The Whispering House by Rebecca Wade is an eerie, creepy story about a house inhabited by a 14 year old girl, Hannah, her parents, and the ghost of a little girl who died almost 200 years ago. The house seems normal enough, until Hannah starts having dreams and visions that cause her to investigate the off-limits rooms in her new Victorian house. Her best friend, Sam, helps her unlock doors, and inside they discover a (voodoo?) doll. This leads them on an adventure to uncover the truth about this little girl's death and the family member who may have murdered her.
I had moments of spine-tingling, hair-raising terror during parts of this book, as Hannah becomes more and more involved with investigating this ghostly presence. I'm easily scared, and Wade does a good job of drawing out some of the more suspenseful plot points.

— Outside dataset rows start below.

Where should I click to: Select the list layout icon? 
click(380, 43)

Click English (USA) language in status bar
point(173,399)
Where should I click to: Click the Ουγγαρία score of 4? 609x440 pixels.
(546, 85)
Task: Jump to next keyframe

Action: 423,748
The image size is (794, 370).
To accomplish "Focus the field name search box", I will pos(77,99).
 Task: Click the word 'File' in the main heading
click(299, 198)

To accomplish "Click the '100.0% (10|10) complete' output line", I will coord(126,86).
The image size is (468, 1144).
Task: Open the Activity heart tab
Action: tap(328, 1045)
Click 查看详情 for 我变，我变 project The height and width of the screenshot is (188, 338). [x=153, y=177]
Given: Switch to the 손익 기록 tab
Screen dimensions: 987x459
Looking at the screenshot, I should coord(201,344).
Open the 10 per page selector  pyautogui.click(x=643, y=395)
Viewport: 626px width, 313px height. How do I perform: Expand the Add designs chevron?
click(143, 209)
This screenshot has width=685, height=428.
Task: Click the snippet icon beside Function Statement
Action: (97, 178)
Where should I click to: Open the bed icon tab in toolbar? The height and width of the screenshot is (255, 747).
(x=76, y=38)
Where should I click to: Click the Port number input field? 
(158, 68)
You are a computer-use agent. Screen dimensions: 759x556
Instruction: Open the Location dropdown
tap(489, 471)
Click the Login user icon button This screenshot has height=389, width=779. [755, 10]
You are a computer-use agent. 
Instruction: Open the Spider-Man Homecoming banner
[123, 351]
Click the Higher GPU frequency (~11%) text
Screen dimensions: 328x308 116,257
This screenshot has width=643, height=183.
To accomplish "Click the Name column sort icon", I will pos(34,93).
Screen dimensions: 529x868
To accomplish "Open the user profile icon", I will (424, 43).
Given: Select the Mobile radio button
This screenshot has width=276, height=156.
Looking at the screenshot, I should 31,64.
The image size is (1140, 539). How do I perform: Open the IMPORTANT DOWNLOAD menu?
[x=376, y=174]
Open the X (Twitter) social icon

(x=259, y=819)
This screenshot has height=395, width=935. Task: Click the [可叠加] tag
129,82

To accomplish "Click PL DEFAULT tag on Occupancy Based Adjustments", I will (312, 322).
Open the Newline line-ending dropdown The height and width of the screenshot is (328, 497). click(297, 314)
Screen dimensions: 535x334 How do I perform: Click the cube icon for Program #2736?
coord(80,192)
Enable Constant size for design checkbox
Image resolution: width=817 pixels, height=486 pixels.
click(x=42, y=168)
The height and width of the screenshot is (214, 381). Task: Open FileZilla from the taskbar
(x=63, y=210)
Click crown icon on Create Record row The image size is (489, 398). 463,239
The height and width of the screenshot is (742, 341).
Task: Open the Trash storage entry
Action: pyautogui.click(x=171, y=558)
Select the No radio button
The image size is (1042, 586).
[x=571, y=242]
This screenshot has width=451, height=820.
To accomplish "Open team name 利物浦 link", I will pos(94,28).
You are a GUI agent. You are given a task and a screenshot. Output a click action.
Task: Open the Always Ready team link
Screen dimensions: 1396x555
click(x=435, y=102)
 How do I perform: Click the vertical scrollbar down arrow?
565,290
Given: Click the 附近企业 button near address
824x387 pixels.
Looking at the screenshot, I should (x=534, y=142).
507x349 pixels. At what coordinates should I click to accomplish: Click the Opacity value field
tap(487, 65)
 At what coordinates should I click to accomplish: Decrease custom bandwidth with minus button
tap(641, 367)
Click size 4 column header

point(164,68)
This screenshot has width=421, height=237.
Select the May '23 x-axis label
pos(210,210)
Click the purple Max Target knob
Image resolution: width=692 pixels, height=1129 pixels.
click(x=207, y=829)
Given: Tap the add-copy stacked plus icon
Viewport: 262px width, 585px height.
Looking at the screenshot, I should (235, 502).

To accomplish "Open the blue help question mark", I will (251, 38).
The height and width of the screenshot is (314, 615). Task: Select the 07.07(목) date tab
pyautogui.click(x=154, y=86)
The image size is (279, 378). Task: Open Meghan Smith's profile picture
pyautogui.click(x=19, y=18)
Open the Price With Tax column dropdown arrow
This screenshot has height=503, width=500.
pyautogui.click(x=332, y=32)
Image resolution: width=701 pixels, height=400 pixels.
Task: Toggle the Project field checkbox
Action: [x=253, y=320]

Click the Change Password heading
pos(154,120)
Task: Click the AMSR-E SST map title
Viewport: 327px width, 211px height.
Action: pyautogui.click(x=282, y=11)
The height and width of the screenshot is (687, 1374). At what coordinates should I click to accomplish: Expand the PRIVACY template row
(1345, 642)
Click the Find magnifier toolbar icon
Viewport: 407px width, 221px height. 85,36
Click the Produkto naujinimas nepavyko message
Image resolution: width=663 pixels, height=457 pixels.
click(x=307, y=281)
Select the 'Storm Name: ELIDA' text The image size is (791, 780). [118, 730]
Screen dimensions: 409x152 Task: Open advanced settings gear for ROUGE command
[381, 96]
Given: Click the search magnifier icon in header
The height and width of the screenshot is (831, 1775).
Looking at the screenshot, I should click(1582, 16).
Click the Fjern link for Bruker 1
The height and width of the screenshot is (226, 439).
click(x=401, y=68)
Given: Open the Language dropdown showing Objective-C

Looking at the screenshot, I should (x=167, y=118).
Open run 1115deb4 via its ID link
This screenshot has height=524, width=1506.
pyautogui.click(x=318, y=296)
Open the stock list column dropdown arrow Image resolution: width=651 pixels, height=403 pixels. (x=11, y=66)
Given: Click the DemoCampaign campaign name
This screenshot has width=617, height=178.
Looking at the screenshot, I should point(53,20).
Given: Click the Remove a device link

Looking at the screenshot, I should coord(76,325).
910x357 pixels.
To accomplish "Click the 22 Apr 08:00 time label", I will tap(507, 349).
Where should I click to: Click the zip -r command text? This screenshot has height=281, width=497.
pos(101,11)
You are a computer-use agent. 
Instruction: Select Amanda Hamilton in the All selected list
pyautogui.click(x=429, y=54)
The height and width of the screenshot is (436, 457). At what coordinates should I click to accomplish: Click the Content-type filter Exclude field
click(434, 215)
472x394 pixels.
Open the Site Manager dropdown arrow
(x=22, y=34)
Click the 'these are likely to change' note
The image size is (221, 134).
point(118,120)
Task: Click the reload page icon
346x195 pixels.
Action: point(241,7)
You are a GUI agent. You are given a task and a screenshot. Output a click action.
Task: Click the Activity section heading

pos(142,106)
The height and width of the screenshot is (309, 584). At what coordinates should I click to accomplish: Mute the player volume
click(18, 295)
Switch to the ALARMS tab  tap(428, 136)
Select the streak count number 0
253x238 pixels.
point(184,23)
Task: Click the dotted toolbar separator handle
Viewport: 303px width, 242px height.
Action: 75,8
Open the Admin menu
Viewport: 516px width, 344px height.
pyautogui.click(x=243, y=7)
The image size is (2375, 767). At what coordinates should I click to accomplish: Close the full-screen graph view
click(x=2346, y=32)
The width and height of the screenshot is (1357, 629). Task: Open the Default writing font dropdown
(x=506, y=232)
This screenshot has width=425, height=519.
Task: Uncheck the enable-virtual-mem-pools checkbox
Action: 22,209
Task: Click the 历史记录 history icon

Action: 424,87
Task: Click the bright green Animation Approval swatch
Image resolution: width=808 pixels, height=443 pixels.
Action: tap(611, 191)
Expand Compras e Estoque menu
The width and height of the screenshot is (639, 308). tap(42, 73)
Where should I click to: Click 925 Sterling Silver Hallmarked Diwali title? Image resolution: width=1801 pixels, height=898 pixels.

That said, I had two concerns with the novel. First, Hannah and Sam are written to be fourteen, and they just didn't ring true to the narrative at all. Though the line is blurry between children's and young adult literature--marketing? audience?--this was certainly children's literature, and Hannah and Sam could have been ten or eleven and the story wouldn't have been much different.
Second, though Hannah is the main focalizing character, when the going gets tough there at the end, with all of the clues sort of falling together and the mystery seems to be coming to a close, it is Sam who does most of the acting and solving. He sort of takes over while Hannah just kinda...fades into the background. There is a somewhat legitimate reason plot-wise for this to be happening, but honestly, I was more just annoyed that the guy took over even though the girl had done most of the work up until that point.
This isn't the greatest horror story ever told, not even for kid, and part of the resolution is a little too simple, but the haunted house piece was interesting enough to keep my attention.